First, let's simulate scenario (1) in which we have a species-level tree with one or more species per genus, and want to reduce the tree to a genus tree:

library(phytools)
## here are our species names
tips<-c("Abc_def","Abc_ghi","Def_ghi","Def_jkl",
    "Ghi_jkl","Ghi_mno","Jkl_mno","Jkl_pqr")
tree<-stree(n=8,type="balanced",tip.label=tips)
plotTree(tree,ftype="i")

plot of chunk unnamed-chunk-1

Next, we'll get a list of all genus names, and prune the tree of all but one member of each genus:

## get a list of all genera
tips<-tree$tip.label
genera<-unique(sapply(strsplit(tips,"_"),function(x) x[1]))
## here are our genera
genera
## [1] "Abc" "Def" "Ghi" "Jkl"
## now drop all but one of each
ii<-sapply(genera,function(x,y) grep(x,y)[1],y=tips)
tree<-drop.tip(tree,setdiff(tree$tip.label,tips[ii]))
plotTree(tree,ftype="i")

plot of chunk unnamed-chunk-2

Finally, we can rename our tips to be the genus names only:

tree$tip.label<-sapply(strsplit(tree$tip.label,"_"),function(x) x[1])
plotTree(tree,ftype="i")

plot of chunk unnamed-chunk-3

That's it.

Now, let's move on to part (2). For this, I'll simulate a true tree of arbitrary total depth 100.

tree<-pbtree(n=100,scale=100)
plotTree(tree,fsize=0.6)

plot of chunk unnamed-chunk-4

Now, let's prune each clade younger than 25 units of time old to include only 1 descendant:

## get all node heights
H<-nodeHeights(tree)
## time from the root
t<-max(H)-25
## identify all edges that cross 25 mybp
h1<-which(H[,1]<t)
h2<-which(H[,2]>t)
ii<-intersect(h1,h2)
## all daughter nodes of those edges
nodes<-tree$edge[ii,2]
## internal phytools function
getDescendants<-phytools:::getDescendants
## find all descendants from each edge
tips<-lapply(nodes,getDescendants,tree=tree)
## find all tips to keep
tips<-tree$tip.label[sapply(tips,function(x,y) x[x<=Ntip(y)][1],y=tree)]
## drop all the others
tree<-drop.tip(tree,setdiff(tree$tip.label,tips))
plotTree(tree)
lines(c(t,t),par()$usr[3:4],lty="dashed",col="red")

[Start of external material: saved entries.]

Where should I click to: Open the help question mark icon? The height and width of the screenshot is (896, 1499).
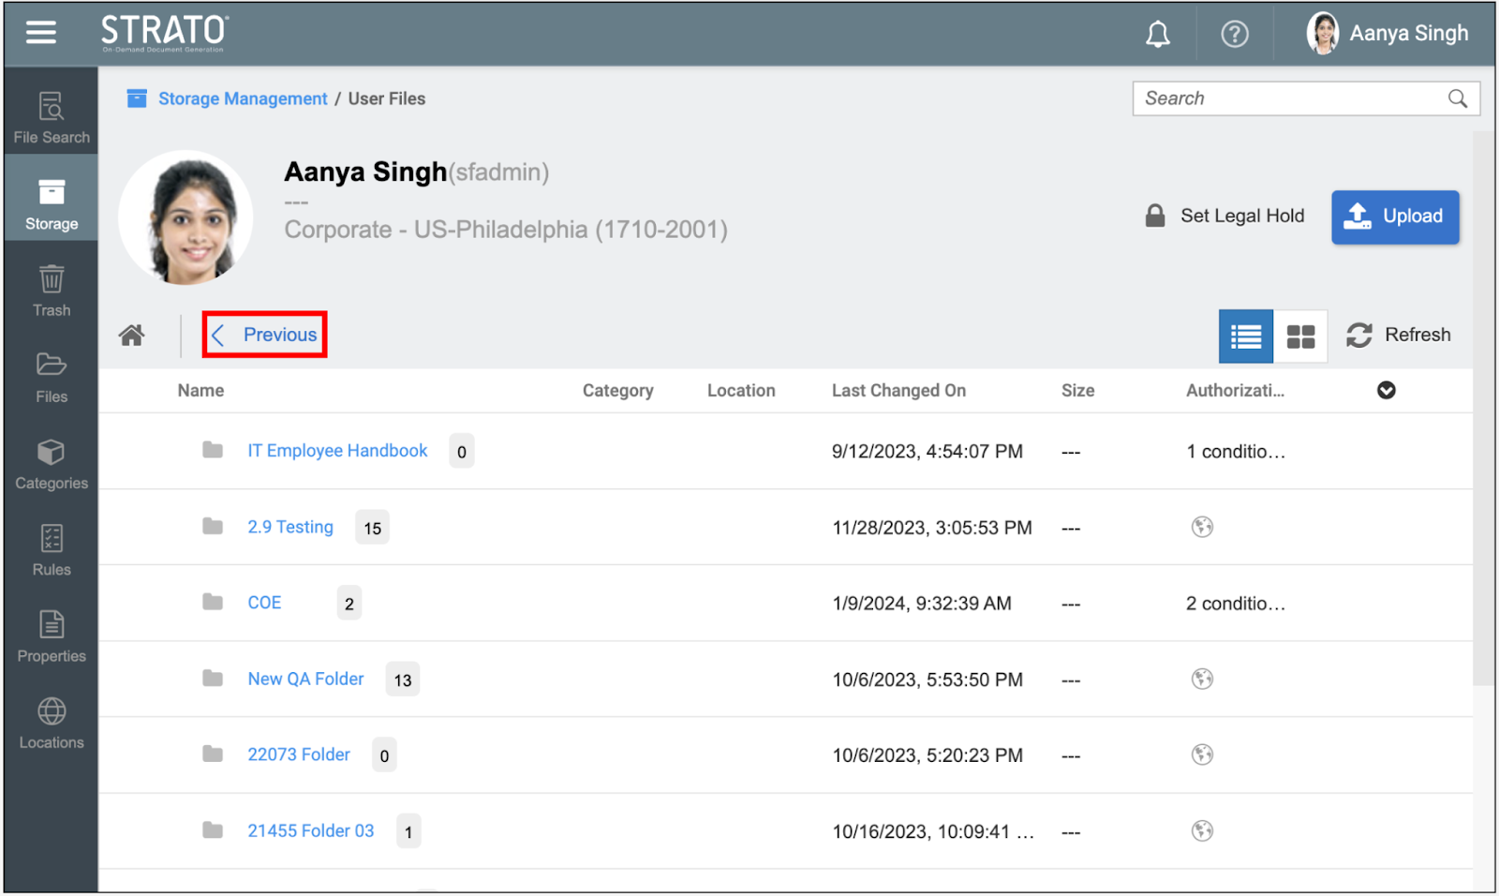click(1234, 35)
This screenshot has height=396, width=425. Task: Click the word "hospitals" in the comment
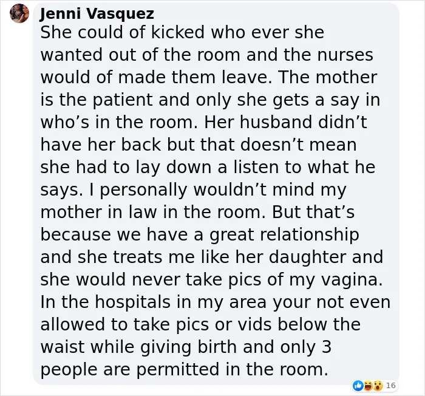coord(133,302)
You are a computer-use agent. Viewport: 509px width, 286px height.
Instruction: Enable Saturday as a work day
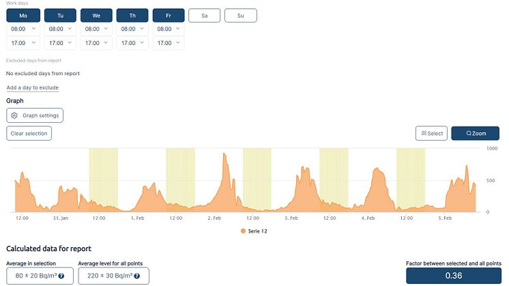[x=205, y=15]
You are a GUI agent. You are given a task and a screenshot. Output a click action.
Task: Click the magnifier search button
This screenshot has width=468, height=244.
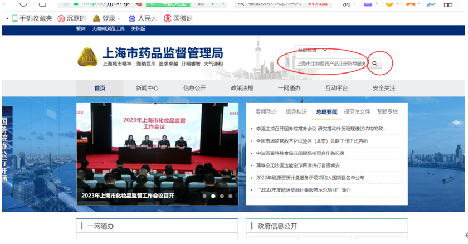(x=374, y=64)
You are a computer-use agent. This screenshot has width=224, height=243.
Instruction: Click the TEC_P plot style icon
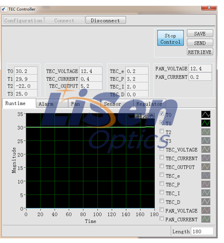click(x=206, y=184)
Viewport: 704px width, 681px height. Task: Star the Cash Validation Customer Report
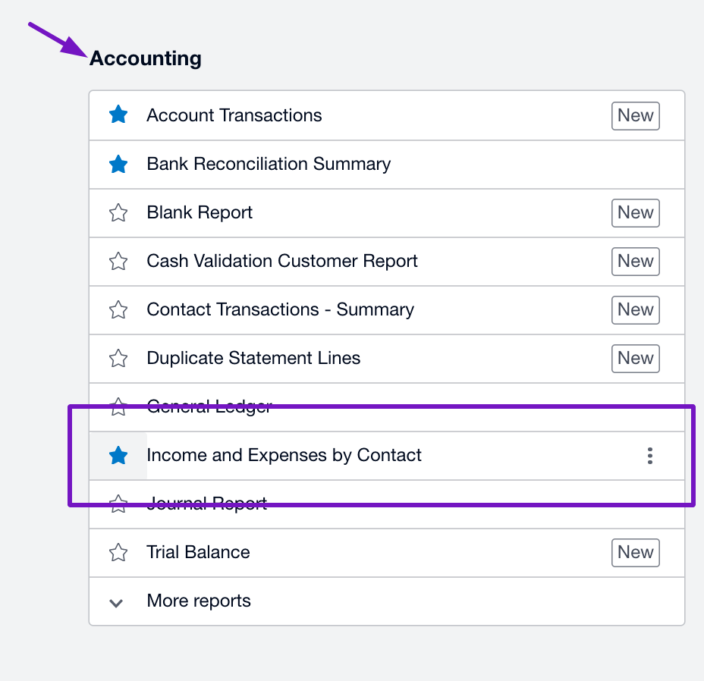coord(118,261)
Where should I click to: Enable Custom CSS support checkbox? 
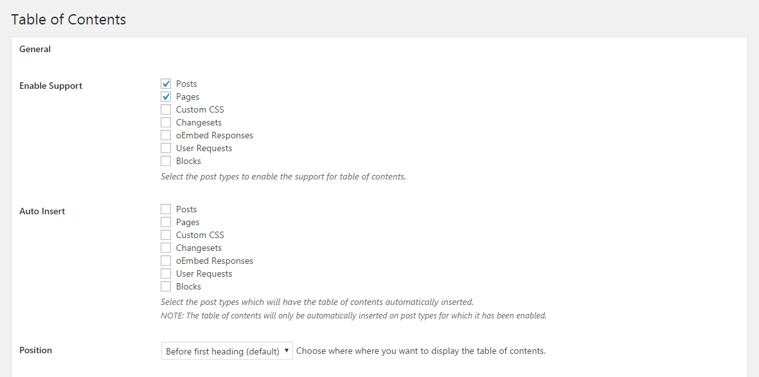[x=166, y=109]
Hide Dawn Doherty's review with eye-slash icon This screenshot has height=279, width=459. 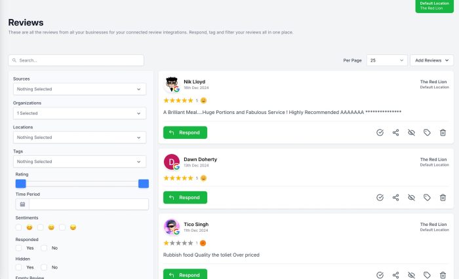point(412,197)
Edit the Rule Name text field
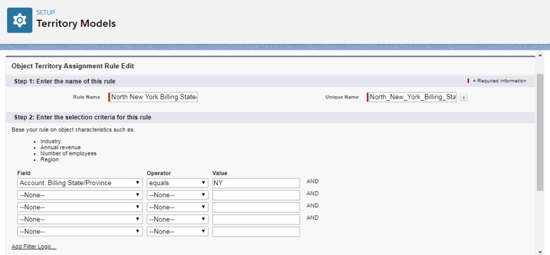 (x=154, y=97)
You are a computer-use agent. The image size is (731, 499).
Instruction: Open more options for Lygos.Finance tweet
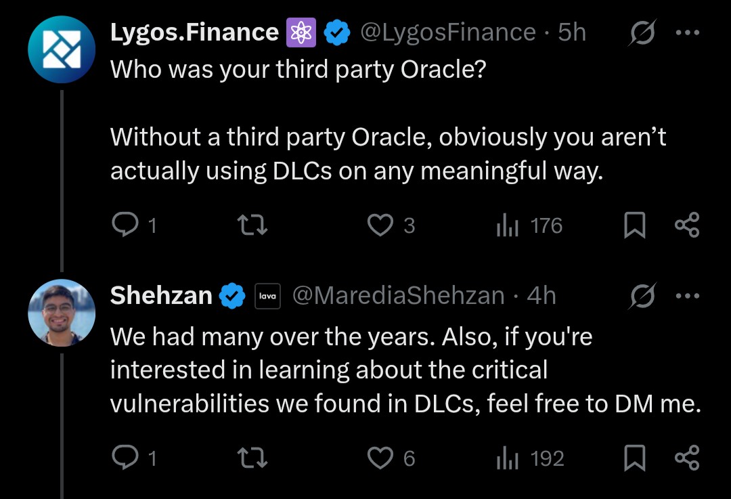click(x=687, y=32)
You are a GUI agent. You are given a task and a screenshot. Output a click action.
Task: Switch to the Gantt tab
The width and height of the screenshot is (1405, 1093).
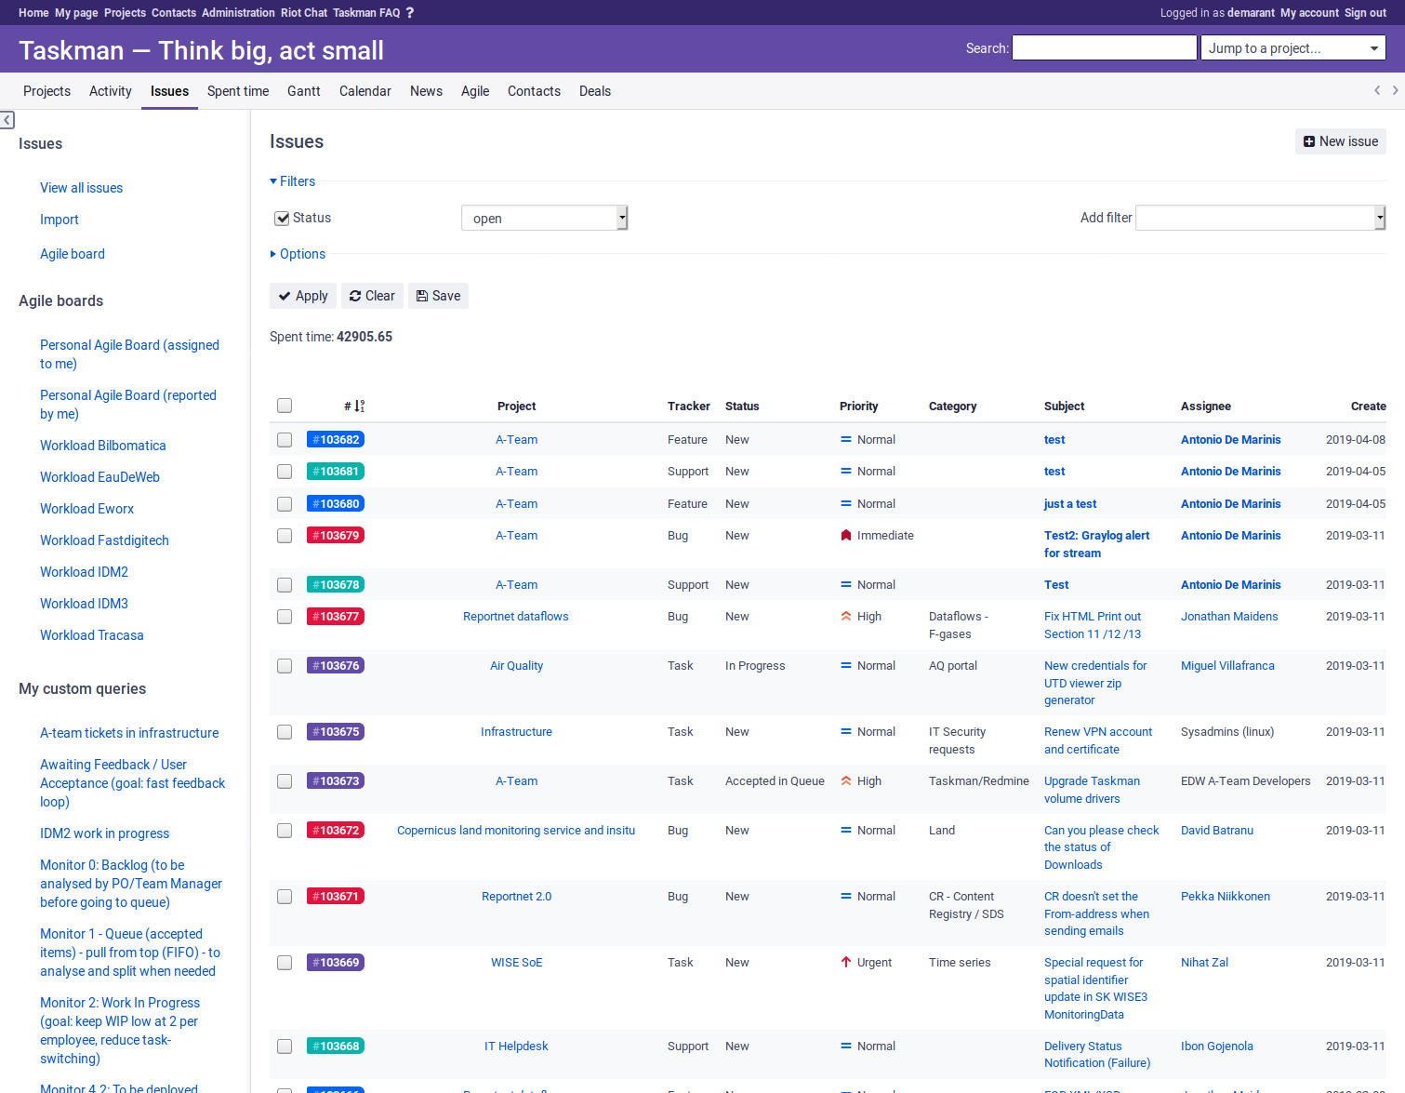click(x=303, y=91)
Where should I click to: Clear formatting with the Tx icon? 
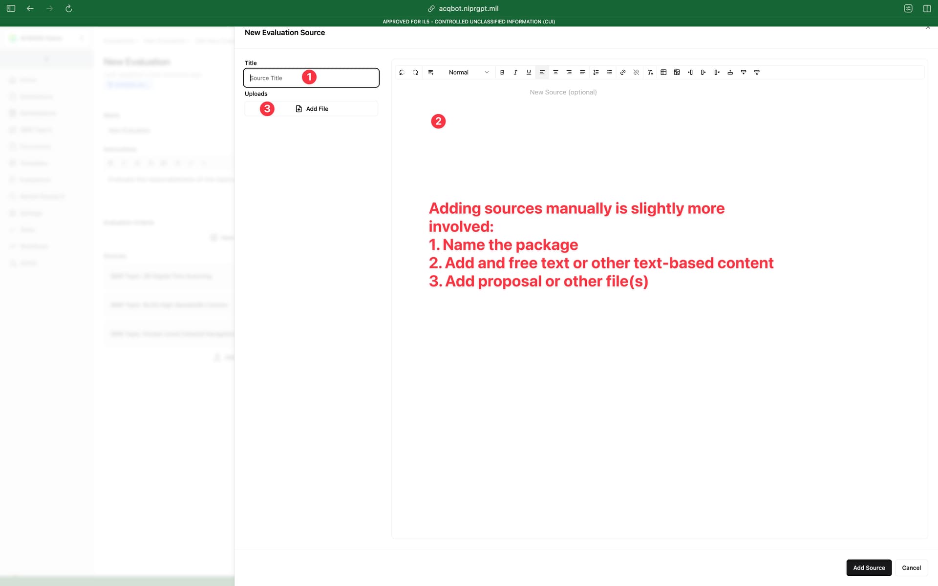[x=650, y=72]
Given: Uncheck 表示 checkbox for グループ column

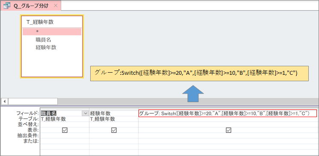Looking at the screenshot, I should click(228, 130).

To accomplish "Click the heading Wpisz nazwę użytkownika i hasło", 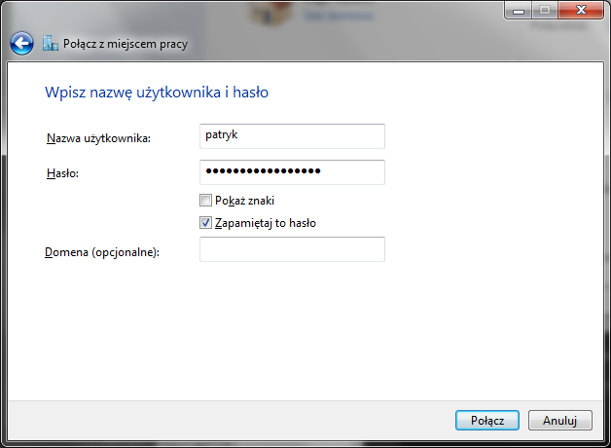I will click(x=157, y=93).
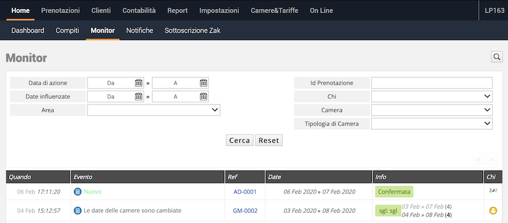Expand the Tipologia di Camera dropdown
Image resolution: width=508 pixels, height=223 pixels.
432,124
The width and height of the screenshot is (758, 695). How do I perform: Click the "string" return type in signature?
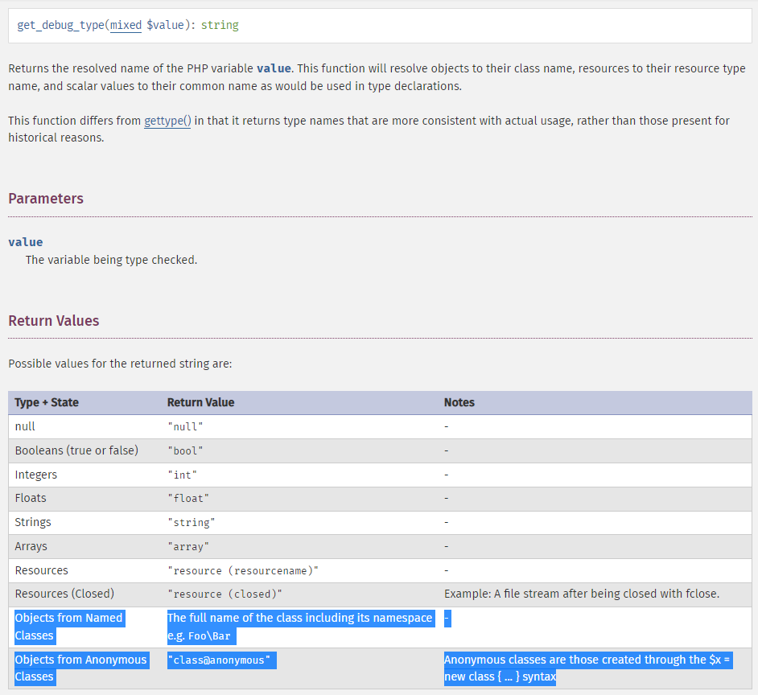click(220, 25)
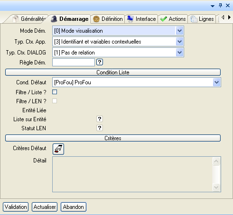This screenshot has width=233, height=215.
Task: Click the Validation button
Action: click(16, 207)
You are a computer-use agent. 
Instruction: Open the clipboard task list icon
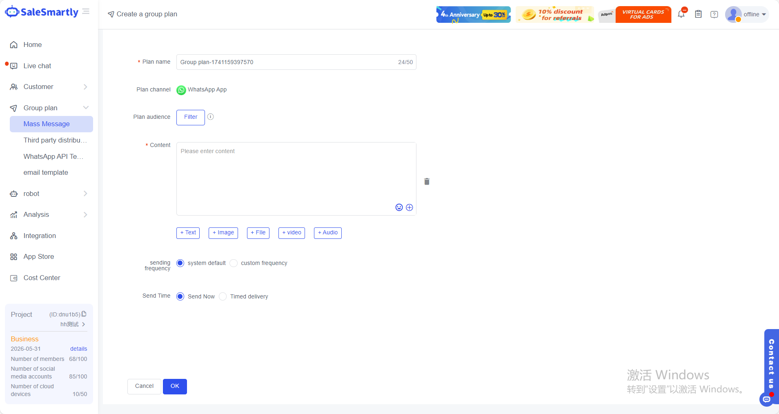(698, 14)
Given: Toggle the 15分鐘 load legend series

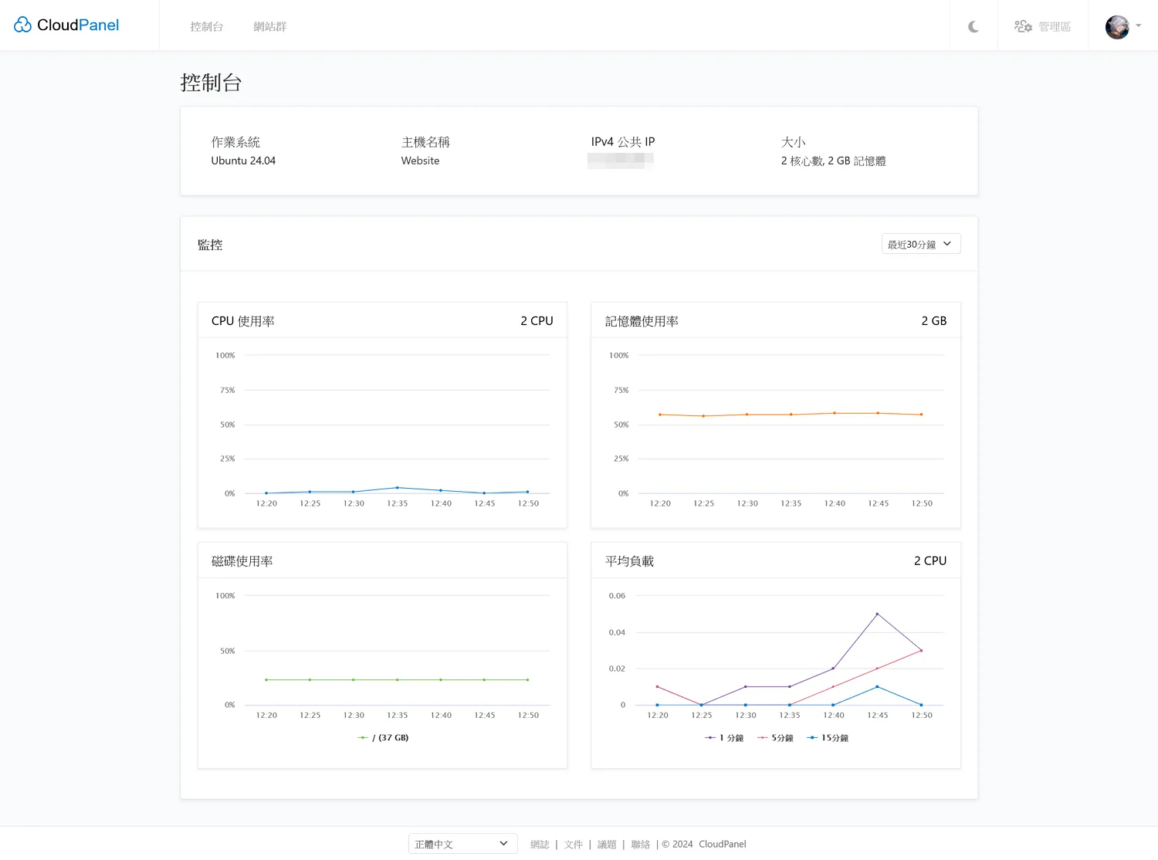Looking at the screenshot, I should click(x=828, y=738).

plot of chunk unnamed-chunk-5

Cool. It worked!

That's all for now.

7 comments:

  1. Great post Liam, thanks!
    These steps to prune trees are more or less the opposite of David Bapst's expandTaxonTree function from paleotree (in case anyone's wondering)

    ReplyDelete
  2. We provide tree cutting, grinding, trimming, pruning, and stump removal services in Johannesburg. Do visit our homepage to get more information about us quickly.

    ReplyDelete
  3. This comment has been removed by the author.

    ReplyDelete
  4. This comment has been removed by the author.

    ReplyDelete
  5. That's really helpful. Would it be possible to randomize the removal of species tips so one random tip was left to represent the genus?

    ReplyDelete
  6. When I try to do the second example (prune each clade younger than 25 units of time old to include only 1 descendant) with my own data, I got the following error:
    Error in tree$tip.label[sapply(tips, function(x, y) x[x <= Ntip(y)][1], :
    invalid subscript type 'list'

    The tree I'm using is from this website: https://imedea.uib-csic.es/mmg/ltp/wp-content/uploads/ltp/LTP_all_09_2021.ntree

    Does anybody know how to solve it?
    Thanks!

    ReplyDelete
  7. Hi,
    Is it possible to make a phylogenetic signal by genus? My analyzes are at the genus level, but before doing the pglmm, I need to do the phylogenetic signal. Thanks.

    ReplyDelete

Note: due to the very large amount of spam, all comments are now automatically submitted for moderation.